## The task:
Write out the rows below exactly as they appear, starting from the first one and continuing through the line that contains "Image resolution: width=337".

## Material shown:
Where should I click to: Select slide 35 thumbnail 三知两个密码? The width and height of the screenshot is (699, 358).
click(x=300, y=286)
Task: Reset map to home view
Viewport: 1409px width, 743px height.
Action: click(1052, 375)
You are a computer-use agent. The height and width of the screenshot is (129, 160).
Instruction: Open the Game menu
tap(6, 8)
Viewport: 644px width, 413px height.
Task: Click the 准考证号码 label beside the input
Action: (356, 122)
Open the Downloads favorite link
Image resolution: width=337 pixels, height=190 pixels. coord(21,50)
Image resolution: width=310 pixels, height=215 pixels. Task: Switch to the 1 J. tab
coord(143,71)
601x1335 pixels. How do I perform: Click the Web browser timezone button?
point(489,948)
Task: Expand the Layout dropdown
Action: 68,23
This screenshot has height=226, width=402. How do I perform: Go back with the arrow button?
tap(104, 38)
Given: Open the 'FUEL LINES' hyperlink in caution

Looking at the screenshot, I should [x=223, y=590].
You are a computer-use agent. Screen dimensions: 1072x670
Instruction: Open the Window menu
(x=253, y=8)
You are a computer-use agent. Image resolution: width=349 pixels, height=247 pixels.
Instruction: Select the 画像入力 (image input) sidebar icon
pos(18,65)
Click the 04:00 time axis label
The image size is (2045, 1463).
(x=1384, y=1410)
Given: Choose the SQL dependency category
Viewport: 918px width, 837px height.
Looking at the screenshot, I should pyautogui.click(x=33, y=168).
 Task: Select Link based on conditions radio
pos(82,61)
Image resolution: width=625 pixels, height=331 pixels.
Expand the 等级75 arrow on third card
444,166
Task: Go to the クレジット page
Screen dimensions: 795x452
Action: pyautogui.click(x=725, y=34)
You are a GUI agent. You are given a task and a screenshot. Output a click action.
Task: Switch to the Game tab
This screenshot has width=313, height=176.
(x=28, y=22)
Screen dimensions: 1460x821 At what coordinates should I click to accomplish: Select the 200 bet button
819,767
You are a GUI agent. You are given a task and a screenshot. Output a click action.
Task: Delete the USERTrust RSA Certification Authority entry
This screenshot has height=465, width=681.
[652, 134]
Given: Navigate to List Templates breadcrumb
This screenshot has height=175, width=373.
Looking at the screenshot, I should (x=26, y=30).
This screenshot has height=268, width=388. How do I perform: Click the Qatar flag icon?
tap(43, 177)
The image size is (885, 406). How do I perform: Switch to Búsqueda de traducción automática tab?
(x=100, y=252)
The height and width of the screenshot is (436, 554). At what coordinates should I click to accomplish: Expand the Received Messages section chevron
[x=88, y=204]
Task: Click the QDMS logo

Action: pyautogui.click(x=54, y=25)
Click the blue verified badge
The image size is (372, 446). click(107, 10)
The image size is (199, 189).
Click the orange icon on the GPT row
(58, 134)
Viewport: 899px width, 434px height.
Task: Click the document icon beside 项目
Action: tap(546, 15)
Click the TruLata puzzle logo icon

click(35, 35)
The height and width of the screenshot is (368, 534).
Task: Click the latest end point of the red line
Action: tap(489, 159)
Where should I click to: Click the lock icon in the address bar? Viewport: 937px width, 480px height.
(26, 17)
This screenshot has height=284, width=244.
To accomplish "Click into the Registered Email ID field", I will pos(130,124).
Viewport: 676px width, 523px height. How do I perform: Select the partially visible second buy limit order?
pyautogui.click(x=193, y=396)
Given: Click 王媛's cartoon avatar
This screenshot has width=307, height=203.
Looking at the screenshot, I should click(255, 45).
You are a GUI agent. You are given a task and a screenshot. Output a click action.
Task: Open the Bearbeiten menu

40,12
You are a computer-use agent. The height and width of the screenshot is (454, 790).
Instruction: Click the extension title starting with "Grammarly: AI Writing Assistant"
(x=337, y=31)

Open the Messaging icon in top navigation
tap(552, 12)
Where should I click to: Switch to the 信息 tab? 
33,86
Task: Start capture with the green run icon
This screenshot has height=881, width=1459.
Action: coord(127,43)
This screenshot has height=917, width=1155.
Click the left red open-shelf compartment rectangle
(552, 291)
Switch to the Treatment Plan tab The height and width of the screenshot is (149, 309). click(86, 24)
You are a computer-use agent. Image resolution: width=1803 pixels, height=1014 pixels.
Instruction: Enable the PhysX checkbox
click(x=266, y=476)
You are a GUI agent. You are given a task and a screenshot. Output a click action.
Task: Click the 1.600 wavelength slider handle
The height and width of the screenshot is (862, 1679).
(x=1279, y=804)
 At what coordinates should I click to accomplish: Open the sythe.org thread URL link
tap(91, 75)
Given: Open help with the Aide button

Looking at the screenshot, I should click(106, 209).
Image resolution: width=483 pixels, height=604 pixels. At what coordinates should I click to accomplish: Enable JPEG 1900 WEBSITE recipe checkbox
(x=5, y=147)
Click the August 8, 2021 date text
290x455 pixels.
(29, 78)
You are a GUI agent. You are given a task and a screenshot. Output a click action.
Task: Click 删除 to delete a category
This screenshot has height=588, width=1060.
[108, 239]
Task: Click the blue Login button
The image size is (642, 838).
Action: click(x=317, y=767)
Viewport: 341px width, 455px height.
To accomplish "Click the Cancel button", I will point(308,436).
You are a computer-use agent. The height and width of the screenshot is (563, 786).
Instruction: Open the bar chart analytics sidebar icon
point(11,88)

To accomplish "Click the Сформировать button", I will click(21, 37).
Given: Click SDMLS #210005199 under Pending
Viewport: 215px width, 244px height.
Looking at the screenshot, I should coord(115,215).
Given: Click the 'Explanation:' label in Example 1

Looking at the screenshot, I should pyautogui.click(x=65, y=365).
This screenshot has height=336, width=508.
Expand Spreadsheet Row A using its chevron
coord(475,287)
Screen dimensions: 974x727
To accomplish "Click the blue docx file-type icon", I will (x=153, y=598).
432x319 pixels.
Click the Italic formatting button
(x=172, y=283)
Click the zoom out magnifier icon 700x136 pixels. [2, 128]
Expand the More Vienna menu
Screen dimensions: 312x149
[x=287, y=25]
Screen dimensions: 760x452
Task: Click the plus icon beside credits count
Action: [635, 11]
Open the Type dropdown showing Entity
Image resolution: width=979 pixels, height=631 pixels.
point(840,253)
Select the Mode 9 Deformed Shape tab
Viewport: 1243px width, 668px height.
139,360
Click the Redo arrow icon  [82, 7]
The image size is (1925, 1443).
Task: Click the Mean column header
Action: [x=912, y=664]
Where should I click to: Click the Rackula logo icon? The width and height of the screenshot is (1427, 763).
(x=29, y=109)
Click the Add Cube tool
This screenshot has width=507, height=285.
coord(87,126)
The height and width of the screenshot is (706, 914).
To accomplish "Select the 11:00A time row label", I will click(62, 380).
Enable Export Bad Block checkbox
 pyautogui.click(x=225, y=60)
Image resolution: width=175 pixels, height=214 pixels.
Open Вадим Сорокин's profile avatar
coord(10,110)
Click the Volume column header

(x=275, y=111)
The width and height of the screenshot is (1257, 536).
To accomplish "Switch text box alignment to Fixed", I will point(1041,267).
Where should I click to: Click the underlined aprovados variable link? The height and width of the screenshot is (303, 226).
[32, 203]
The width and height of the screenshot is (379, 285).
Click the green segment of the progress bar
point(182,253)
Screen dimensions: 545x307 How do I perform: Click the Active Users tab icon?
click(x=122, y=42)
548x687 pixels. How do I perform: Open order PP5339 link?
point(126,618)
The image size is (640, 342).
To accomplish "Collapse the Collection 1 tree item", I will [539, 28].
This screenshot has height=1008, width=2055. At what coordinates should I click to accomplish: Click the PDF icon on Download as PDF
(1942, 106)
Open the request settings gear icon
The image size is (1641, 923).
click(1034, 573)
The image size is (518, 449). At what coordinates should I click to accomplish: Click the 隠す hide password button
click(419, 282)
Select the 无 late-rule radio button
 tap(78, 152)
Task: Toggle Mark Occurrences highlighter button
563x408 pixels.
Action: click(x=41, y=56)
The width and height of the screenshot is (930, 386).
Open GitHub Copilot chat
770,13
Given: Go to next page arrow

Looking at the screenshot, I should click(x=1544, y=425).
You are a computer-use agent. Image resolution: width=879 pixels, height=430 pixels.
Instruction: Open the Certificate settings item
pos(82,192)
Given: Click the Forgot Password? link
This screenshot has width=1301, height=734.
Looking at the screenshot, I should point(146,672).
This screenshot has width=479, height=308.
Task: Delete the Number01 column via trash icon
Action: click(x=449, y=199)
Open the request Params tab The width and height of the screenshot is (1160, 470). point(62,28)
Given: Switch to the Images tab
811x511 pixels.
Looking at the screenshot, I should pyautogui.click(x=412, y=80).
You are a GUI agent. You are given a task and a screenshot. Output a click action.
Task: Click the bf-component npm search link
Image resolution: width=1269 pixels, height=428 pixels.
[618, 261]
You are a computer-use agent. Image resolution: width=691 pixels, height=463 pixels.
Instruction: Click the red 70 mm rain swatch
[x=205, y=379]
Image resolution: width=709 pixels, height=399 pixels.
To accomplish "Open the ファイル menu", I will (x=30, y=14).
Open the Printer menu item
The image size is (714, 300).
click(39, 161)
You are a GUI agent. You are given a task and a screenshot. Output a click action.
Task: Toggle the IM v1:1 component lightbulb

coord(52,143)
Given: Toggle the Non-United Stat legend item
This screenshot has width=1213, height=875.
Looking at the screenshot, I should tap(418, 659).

## Exercise output:
Where should I click to: Select slide 35 thumbnail 三知两个密码? The width and height of the screenshot is (699, 358).
click(x=300, y=286)
Task: Reset map to home view
Viewport: 1409px width, 743px height.
Action: click(1052, 375)
You are a computer-use agent. The height and width of the screenshot is (129, 160).
Instruction: Open the Game menu
tap(6, 8)
Viewport: 644px width, 413px height.
Task: Click the 准考证号码 label beside the input
Action: (356, 122)
Open the Downloads favorite link
Image resolution: width=337 pixels, height=190 pixels. coord(21,50)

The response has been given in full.